Is this what it felt like? To walk arm in arm in the middle of the street, a link in a living chain, knowing that around the next corner the white mob stood with their baseball bats and fire hoses and curses. But it was just him, as Turner told him that day in the hospital.

The boys had been trained to wait until spoken to before talking to a white man. Learned this in their earliest days, in school, on the streets and roads of their dusty towns. Had it reinforced at Nickel: You are a colored boy in a white man’s world. He’d considered different theaters for his delivery: the schoolhouse, outside the dining hall, the parking lot by the administration building. He never pulled off this particular emancipation play without interruption—Hardee and Spencer, usually Spencer, inevitably bounded out on the boards, ruining the scene. He’d expected the director and superintendent to take the inspectors around, but the state men roamed unescorted. Moseying on the concrete paths, pointing at this or that, conferring. They stopped people for little talks, calling over a white boy who was running to the library, collaring Miss Baker and another female teacher for a chat.

Maybe it was possible.

JFK, Jackie Gleason, and Mayberry dawdled by the new basketball courts—that had been a shrewd maneuver on Hardee’s part—and approached the football fields. Harper muttered, “You boys look busy,” and waved at the inspectors. He walked the fifty-yard line to the opposite bleachers to give the illusion of noninterference. Elwood descended the bleachers, stepping around Lonnie and Black Mike, who were awkwardly setting a plank of pine into the scaffold. He had the angle right for interception. A quick hand-off—and if Harper saw and asks what’s in that envelope, he says it’s an essay on how civil rights has changed things for the younger generation of colored folks, he’d been working on it for weeks. It sounded like some corny shit Turner would accuse him of.
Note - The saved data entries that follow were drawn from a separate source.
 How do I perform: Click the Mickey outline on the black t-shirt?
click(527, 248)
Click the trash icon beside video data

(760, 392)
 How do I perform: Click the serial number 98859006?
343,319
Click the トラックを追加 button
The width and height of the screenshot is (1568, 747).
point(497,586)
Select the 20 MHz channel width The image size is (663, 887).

Elwood was two yards away from the white men. His heart caught. No budging that anvil any farther. He veered over to the lumber pile and put his hands on his knees.

The inspectors proceeded up the hill. Jackie Gleason made a joke and the other two laughed. They walked past the White House without a glance.

The other students made so much noise when they saw what the kitchen had cooked up for lunch—hamburgers and mashed potatoes and ice cream that would never see the inside of Fisher’s Drugs—that Blakeley told them to keep it down. “You want them to think this is some kind of circus we running here?” Elwood’s stomach refused the food. He’d fucked it up. Try again in Cleveland, he decided. The rec room, a quick “excuse me sir” in the hallway. Instead of out in the open, in the middle of the green. He’d have cover. Give it to JFK. But what if the inspector opened it right there? Or read it on the walk down the hill, as Hardee and Spencer caught up with them to escort them off the property?

They had whipped Elwood. But he took the whipping and he was still here. There was nothing they could do that white people hadn’t done to black people before, were not doing at this moment somewhere in Montgomery and Baton Rouge, in broad daylight on a city street outside Woolworths. Or some anonymous country road with no one to tell the tale. They would whip him, whip him bad, but they couldn’t kill him, not if the government knew what was going on here. His mind strayed—and he saw the National Guard drive through the Nickel gate in a convoy of dark green vans, and soldiers jumping out into formation. Maybe the soldiers didn’t agree with what they were sent to do, their sympathies lay with the old order instead of what was right, but they had to abide by the laws of the land. Same way they lined up in Little Rock to let the nine Negro children into Central High School, a human wall between the angry whites and the children, between the past and the future. Governor Faubus couldn’t do anything about it because it was bigger than Arkansas and its backward wickedness, it was America. A mechanism of justice set in movement by a woman sitting down on a bus where she was told not to sit, a man ordering ham on rye at a forbidden counter. Or a letter of proof.